[Selected excerpt]
⟨

Re: [biofuels-biz] Striking It Poor: Oil as a Curse

2003-06-19 Thread Martin Brook

Can someone give me the details or web site about Peugeot racing with
biodiesel which was in an earlier posting? Does anybody know about
documented evidence supporting non-esterifacation biodiesel?
- Original Message - 
From: Keith Addison [EMAIL PROTECTED]
To: biofuel@yahoogroups.com
Cc: biofuels-biz@yahoogroups.com
Sent: Thursday, June 12, 2003 6:07 PM
Subject: [biofuels-biz] Striking It Poor: Oil as a Curse



http://www.nytimes.com/2003/06/07/arts/07BANK.html?pagewanted=printposition=

 June 7, 2003

 Striking It Poor: Oil as a Curse
 By DAPHNE EVIATAR

 The pipes are already laid in southern Chad, where they snake south
 underground through tropical forests from the oil fields of Doba to a
 marine terminal off the coast of neighboring Cameroon. At the port of
 Kribi, the 660-mile pipeline will empty up to 250,000 barrels a day
 of coveted crude into tankers waiting to transport the unctuous black
 gold to Western markets.

 The largest energy infrastructure development in Africa, the
 Chad-Cameroon pipeline is to begin operation later this year. Built
 by a consortium of oil companies led by Exxon Mobil, it is expected
 to provide average annual revenue of $50 million. The World Bank
 Group has invested more than $180 million in the project, insisting
 that the pipeline's profits could significantly improve the lives of
 Chad's residents, most now living in squalor, by paying for services
 like health care, education, paved roads, electricity and sewer
 systems.

 Many critics find that assessment surprising, given that scholarly
 studies for more than a decade have consistently warned of what is
 known as the resource curse: that developing countries whose
 economies depend on exporting oil, gas or extracted minerals are
 likely to be poor, authoritarian, corrupt and rocked by civil war.
 And now a draft of a report commissioned by the bank itself has
 essentially concluded that the bank's previous efforts to promote
 such projects in poor countries has done more harm than good.

 Both former bank officials and outside academics have complained that
 bank policy often contradicts the expert research. There's a big
 disconnect between World Bank operations and World Bank research,
 said William Easterly, an economics professor at New York University
 who spent more than a decade as a senior adviser at the bank.
 There's almost an organizational feud between the research wing and
 the rest of the bank. The rest of the bank thinks research people are
 just talking about irrelevant things and don't know the reality of
 what's going on on the ground.

 In this latest case, using the bank's own internal documents, the
 report's author, Melissa A. Thomas, found that the bank had for years
 focused on promoting foreign investment in these industries without
 considering how the countries' governments were managed and what they
 were likely to do with the money. As a result, she said, in most of
 the nations studied - Chile, Ecuador, Ghana, Kazakhstan, Papua New
 Guinea and Tanzania - the bank's work had not achieved its
 development goals.

⟩

[What is asked]
From the posting on oil as a curse, pull out the part that opens with the words containing "There's almost an" and closes with "on the ground.", copying it word for word. None of the rows are needed.

Word and item position data
⟨

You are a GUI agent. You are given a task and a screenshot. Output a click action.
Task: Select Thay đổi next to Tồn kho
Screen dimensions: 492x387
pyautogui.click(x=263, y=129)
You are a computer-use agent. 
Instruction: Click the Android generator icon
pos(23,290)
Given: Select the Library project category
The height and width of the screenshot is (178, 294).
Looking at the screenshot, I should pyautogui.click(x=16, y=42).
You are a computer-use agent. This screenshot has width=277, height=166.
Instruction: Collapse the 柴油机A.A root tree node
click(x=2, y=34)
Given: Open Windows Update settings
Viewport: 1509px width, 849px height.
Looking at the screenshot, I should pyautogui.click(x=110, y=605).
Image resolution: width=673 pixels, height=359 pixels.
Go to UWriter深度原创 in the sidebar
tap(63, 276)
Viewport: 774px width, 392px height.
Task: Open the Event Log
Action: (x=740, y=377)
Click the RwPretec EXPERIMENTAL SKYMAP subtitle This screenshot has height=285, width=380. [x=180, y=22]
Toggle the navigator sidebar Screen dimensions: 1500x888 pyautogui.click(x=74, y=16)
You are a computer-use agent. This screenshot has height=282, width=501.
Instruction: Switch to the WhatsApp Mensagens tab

⟩

[Problem solution]
There's almost an organizational feud between the research wing and
 the rest of the bank. The rest of the bank thinks research people are
 just talking about irrelevant things and don't know the reality of
 what's going on on the ground.